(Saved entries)
=== Section Start ===

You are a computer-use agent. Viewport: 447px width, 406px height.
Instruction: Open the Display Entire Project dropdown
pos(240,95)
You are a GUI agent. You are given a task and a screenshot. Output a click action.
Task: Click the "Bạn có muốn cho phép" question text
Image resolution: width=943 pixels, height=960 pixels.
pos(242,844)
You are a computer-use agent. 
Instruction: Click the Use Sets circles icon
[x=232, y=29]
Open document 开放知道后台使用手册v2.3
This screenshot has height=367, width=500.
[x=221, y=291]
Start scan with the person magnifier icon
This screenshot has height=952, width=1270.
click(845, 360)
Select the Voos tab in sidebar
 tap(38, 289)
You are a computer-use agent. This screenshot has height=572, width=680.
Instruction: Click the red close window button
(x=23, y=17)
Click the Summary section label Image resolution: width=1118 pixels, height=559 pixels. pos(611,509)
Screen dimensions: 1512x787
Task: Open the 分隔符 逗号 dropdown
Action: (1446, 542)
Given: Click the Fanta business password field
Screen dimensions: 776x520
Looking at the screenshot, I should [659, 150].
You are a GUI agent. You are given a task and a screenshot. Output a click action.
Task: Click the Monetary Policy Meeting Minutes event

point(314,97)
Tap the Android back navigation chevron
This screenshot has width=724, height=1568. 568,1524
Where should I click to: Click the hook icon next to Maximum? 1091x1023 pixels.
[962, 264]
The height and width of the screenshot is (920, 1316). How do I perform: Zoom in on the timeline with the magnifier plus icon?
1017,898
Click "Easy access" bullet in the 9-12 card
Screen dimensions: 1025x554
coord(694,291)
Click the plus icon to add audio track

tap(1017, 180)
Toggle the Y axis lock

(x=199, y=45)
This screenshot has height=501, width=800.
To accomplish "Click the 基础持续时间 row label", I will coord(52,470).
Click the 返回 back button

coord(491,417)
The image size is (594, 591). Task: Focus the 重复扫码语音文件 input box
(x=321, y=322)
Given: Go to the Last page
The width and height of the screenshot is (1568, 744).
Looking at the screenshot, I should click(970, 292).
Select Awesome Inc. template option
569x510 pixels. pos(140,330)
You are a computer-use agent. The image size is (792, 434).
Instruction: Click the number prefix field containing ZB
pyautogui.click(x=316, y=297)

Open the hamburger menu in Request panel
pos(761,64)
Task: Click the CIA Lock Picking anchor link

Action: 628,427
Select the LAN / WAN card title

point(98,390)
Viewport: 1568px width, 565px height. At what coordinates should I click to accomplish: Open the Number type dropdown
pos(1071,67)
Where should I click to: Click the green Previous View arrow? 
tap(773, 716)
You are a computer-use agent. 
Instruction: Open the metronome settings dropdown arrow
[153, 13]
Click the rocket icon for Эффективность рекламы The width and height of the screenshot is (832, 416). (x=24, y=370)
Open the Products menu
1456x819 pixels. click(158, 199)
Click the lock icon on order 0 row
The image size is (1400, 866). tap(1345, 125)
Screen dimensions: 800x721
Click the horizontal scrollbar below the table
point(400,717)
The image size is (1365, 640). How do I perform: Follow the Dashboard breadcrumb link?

=== Section End ===

§ Prompt
Would you copy out all the entries above without changing a single character?

§ Answer to the problem
You are a computer-use agent. Viewport: 447px width, 406px height.
Instruction: Open the Display Entire Project dropdown
pos(240,95)
You are a GUI agent. You are given a task and a screenshot. Output a click action.
Task: Click the "Bạn có muốn cho phép" question text
Image resolution: width=943 pixels, height=960 pixels.
pos(242,844)
You are a computer-use agent. 
Instruction: Click the Use Sets circles icon
[x=232, y=29]
Open document 开放知道后台使用手册v2.3
This screenshot has height=367, width=500.
[x=221, y=291]
Start scan with the person magnifier icon
This screenshot has height=952, width=1270.
click(845, 360)
Select the Voos tab in sidebar
 tap(38, 289)
You are a computer-use agent. This screenshot has height=572, width=680.
Instruction: Click the red close window button
(x=23, y=17)
Click the Summary section label Image resolution: width=1118 pixels, height=559 pixels. pos(611,509)
Screen dimensions: 1512x787
Task: Open the 分隔符 逗号 dropdown
Action: (1446, 542)
Given: Click the Fanta business password field
Screen dimensions: 776x520
Looking at the screenshot, I should [659, 150].
You are a GUI agent. You are given a task and a screenshot. Output a click action.
Task: Click the Monetary Policy Meeting Minutes event

point(314,97)
Tap the Android back navigation chevron
This screenshot has width=724, height=1568. 568,1524
Where should I click to: Click the hook icon next to Maximum? 1091x1023 pixels.
[962, 264]
The height and width of the screenshot is (920, 1316). How do I perform: Zoom in on the timeline with the magnifier plus icon?
1017,898
Click "Easy access" bullet in the 9-12 card
Screen dimensions: 1025x554
coord(694,291)
Click the plus icon to add audio track

tap(1017, 180)
Toggle the Y axis lock

(x=199, y=45)
This screenshot has height=501, width=800.
To accomplish "Click the 基础持续时间 row label", I will coord(52,470).
Click the 返回 back button

coord(491,417)
The image size is (594, 591). Task: Focus the 重复扫码语音文件 input box
(x=321, y=322)
Given: Go to the Last page
The width and height of the screenshot is (1568, 744).
Looking at the screenshot, I should click(970, 292).
Select Awesome Inc. template option
569x510 pixels. pos(140,330)
You are a computer-use agent. The image size is (792, 434).
Instruction: Click the number prefix field containing ZB
pyautogui.click(x=316, y=297)

Open the hamburger menu in Request panel
pos(761,64)
Task: Click the CIA Lock Picking anchor link

Action: 628,427
Select the LAN / WAN card title

point(98,390)
Viewport: 1568px width, 565px height. At what coordinates should I click to accomplish: Open the Number type dropdown
pos(1071,67)
Where should I click to: Click the green Previous View arrow? 
tap(773, 716)
You are a computer-use agent. 
Instruction: Open the metronome settings dropdown arrow
[153, 13]
Click the rocket icon for Эффективность рекламы The width and height of the screenshot is (832, 416). (x=24, y=370)
Open the Products menu
1456x819 pixels. click(158, 199)
Click the lock icon on order 0 row
The image size is (1400, 866). tap(1345, 125)
Screen dimensions: 800x721
Click the horizontal scrollbar below the table
point(400,717)
The image size is (1365, 640). How do I perform: Follow the Dashboard breadcrumb link?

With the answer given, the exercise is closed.